**Texto fornecido:**
• • • • • • •
De acordo com esse princípio, portanto, a reprimenda não pode ser aplicada

indistintamente, devendo guardar íntima relação com a infração praticada e com as condições

do caso concreto, sendo certo que, quanto mais valioso for o bem jurídico lesionado ou

quanto maior for a reprovabilidade da conduta do agente, maior será a sua sanção.

1.3 Direitos dos presos

Inicialmente, parte-se do pressuposto de que o cidadão, ainda que tenha sua liberdade

restringida, seja por prisão definitiva, seja por prisão provisória, não perde a qualidade de

sujeito de direitos e, por conseguinte, a sua prerrogativa de receber amparo e proteção estatal.

19

O status de condenado configura uma complexa relação jurídica entre dito

condenado e o Estado. Portanto: o homem-pessoa em status de condenado tem

direitos que devem ser respeitados, e tem deveres que ele deve cumprir. Isto quer

dizer: a situação de condenado não é mera realidade, mera situação vital

naturalística, dentro da qual o condenado haja de ser considerado e tratado de modo

meramente naturalístico, como um composto biopsíquico, que não funcionou bem,

mas que, submetido a tal ou qual “tratamento”, vai funcionar bem, vai funcionar a

contento... (MIOTTO, 1975, p. 362).

É nesse contexto que o ordenamento jurídico confere uma série de direitos aos

detentos, conforme se verá adiante.

A Constituição Federal, por ser o fundamento de validade das demais normas, é a

responsável por traçar as diretrizes gerais no que se refere aos direitos fundamentais da pessoa

humana, os quais devem ser observados, sob pena de inconstitucionalidade.

Nesse sentido, tem-se o artigo 5º, inciso III, da Carta Magna, segundo o qual

“ninguém será submetido a tortura nem a tratamento desumano ou degradante”.

Sobre a titularidade desse direito fundamental, Ingo Wolfgang Sarlet, Luiz Guilherme

Marinoni e Daniel Mitidiero (2018, p. 438) lecionam:

[...] no que diz com sua titularidade, portanto, o sujeito do direito a não ser

torturado, submetido a tratamento desumano ou degradante ou à imposição de penas

cruéis, cuida-se de toda e qualquer pessoa humana viva, por ser direito de

titularidade universal, já pelo fato de se tratar de projeção essencial à própria

dignidade humana.

O inciso XLVII do artigo 5º da Constituição Federal, por sua vez, veda expressamente

a pena de morte, exceto em caso de guerra declarada, a de caráter perpétuo, de trabalhos

forçados, de banimento e cruel.

A esse respeito: “Quanto ao segundo desdobramento, ou seja, o direito a uma vida

digna, a Constituição garante as necessidades vitais básicas do ser humano e proíbe qualquer

tratamento indigno, como a tortura, penas de caráter perpétuo, trabalhos forçados, cruéis, etc.”

(LENZA, 2018, p. 1187).

O inciso XLVIII do artigo 5º da CF dispõe que “a pena será cumprida em

estabelecimentos distintos, de acordo com a natureza do delito, a idade e o sexo do apenado”.

Para Antonio Fernando Pires (2016, p. 252), “Busca-se, com este inciso, a dignidade

do preso. Homens e mulheres, por exemplo, não podem cumprir pena num mesmo

estabelecimento prisional”.
• • • • • • •
**Instrução 1:**
Coloque em uma lista numerada as linhas dos registros abaixo, no trecho que começa na linha que contém "Task: Tap the" e termina no fim dos registros, sem as linhas em branco.

(Dados de posição de palavras e itens)
• • • • • • •
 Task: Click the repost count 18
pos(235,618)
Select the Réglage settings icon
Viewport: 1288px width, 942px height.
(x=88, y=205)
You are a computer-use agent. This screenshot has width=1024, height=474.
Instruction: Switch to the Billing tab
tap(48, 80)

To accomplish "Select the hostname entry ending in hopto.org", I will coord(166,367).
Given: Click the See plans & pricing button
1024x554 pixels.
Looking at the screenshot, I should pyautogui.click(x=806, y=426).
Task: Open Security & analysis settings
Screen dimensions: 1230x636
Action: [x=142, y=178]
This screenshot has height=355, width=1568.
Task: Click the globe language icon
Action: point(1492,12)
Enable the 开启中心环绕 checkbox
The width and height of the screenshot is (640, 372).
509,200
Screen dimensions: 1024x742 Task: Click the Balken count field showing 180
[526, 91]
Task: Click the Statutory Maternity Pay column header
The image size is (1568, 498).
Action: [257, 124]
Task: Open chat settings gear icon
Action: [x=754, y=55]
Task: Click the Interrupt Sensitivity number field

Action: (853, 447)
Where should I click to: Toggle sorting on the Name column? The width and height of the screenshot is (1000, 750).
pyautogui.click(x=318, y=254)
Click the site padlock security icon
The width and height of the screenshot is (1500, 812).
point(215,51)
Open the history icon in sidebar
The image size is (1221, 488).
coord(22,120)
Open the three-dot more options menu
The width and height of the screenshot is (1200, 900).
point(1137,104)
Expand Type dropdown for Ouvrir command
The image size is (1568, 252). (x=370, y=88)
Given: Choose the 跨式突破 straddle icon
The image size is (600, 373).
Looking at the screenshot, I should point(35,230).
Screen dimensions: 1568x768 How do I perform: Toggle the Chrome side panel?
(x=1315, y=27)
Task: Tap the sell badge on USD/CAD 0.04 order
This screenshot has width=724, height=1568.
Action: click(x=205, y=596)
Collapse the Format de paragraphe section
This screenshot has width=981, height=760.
• • • • • • •
**Instrução 2:**
Responda às perguntas sobre o texto a respeito dos direitos dos presos:
(a) Qual pena o inciso XLVII do artigo 5º da Constituição Federal veda, exceto em caso de guerra declarada?
(b) Segundo o inciso XLVIII do artigo 5º da CF, de acordo com quais critérios a pena será cumprida em estabelecimentos distintos?
(c) Qual dispositivo da Carta Magna estabelece que ninguém será submetido a tortura nem a tratamento desumano ou degradante?

**Resultado 1:**
1. Task: Tap the sell badge on USD/CAD 0.04 order
2. This screenshot has width=724, height=1568.
3. Action: click(x=205, y=596)
4. Collapse the Format de paragraphe section
5. This screenshot has width=981, height=760.

**Resultado 2:**
(a) A pena de morte.
(b) De acordo com a natureza do delito, a idade e o sexo do apenado.
(c) O artigo 5º, inciso III.